TO BE DONE
Recast the items below as a Markdown table with two columns, Row and Line, giving each non-blank line its own numbered row and skipping blank lines. Leave the pictures out of the table.

DATA FOR THIS EXERCISE
-- Start --
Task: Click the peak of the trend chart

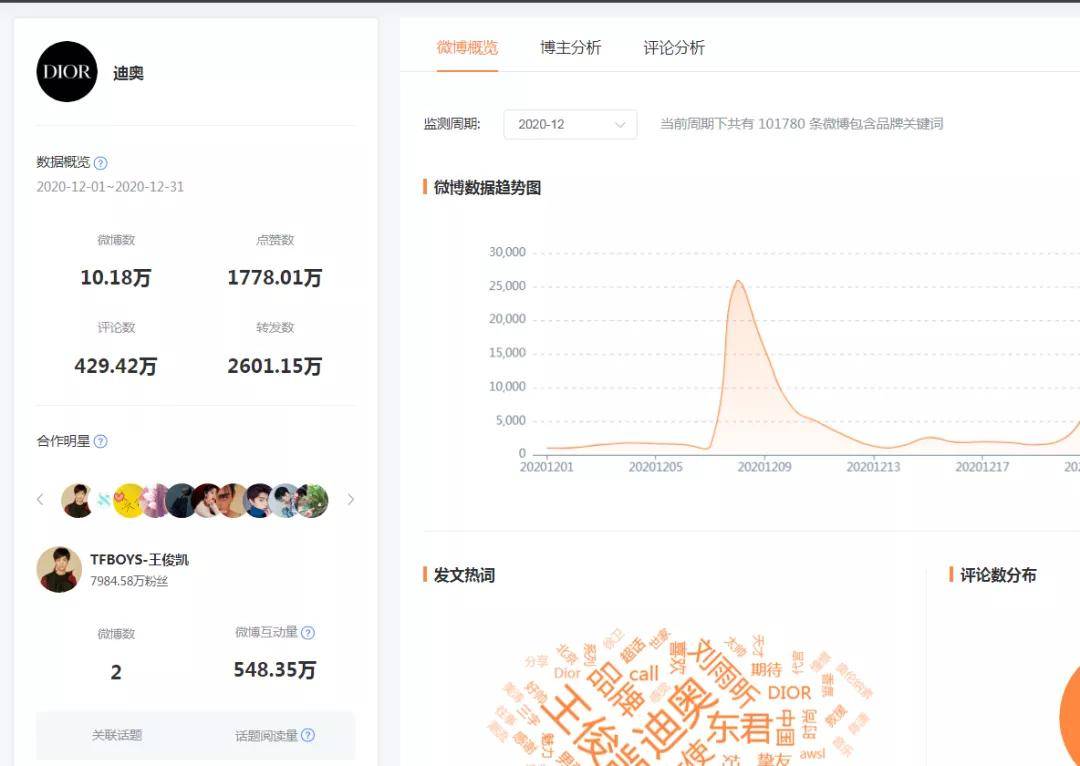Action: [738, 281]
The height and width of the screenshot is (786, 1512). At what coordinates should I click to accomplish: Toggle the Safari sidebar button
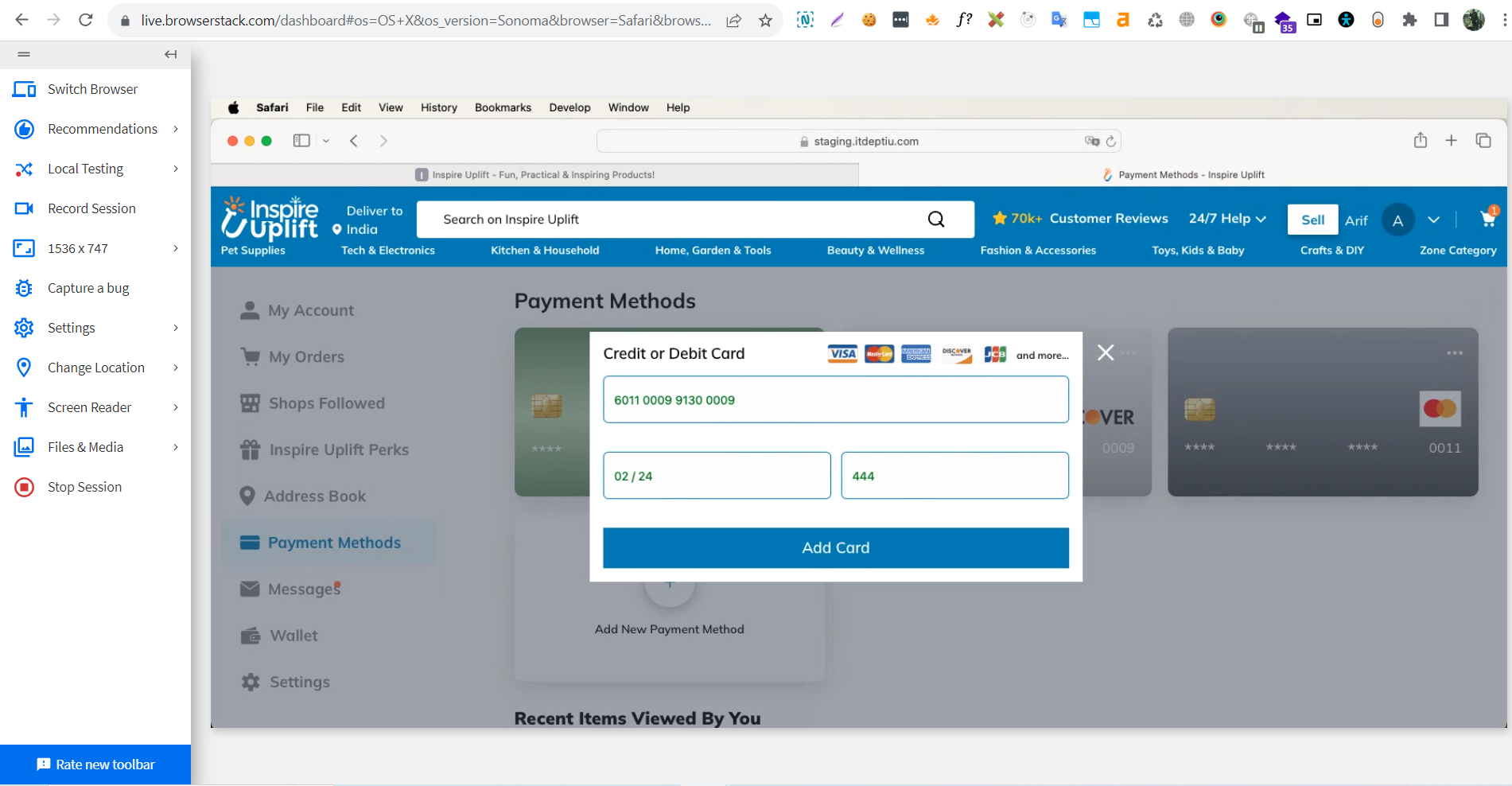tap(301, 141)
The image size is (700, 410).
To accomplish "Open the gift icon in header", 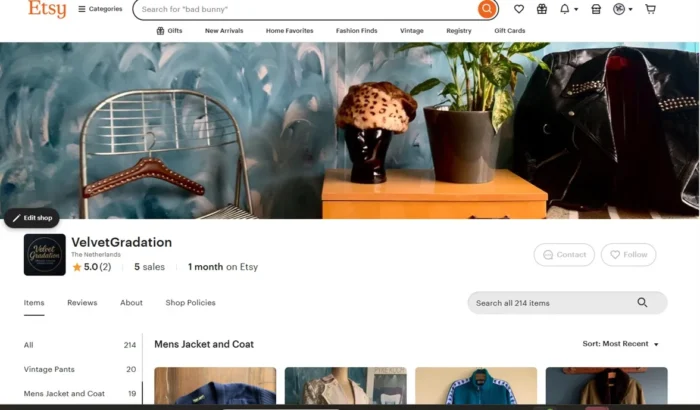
-- End --
TASK ANSWER
| Row | Line |
|---|---|
| 1 | Task: Click the peak of the trend chart |
| 2 | Action: [738, 281] |
| 3 | The height and width of the screenshot is (786, 1512). At what coordinates should I click to accomplish: Toggle the Safari sidebar button |
| 4 | tap(301, 141) |
| 5 | The image size is (700, 410). |
| 6 | To accomplish "Open the gift icon in header",  |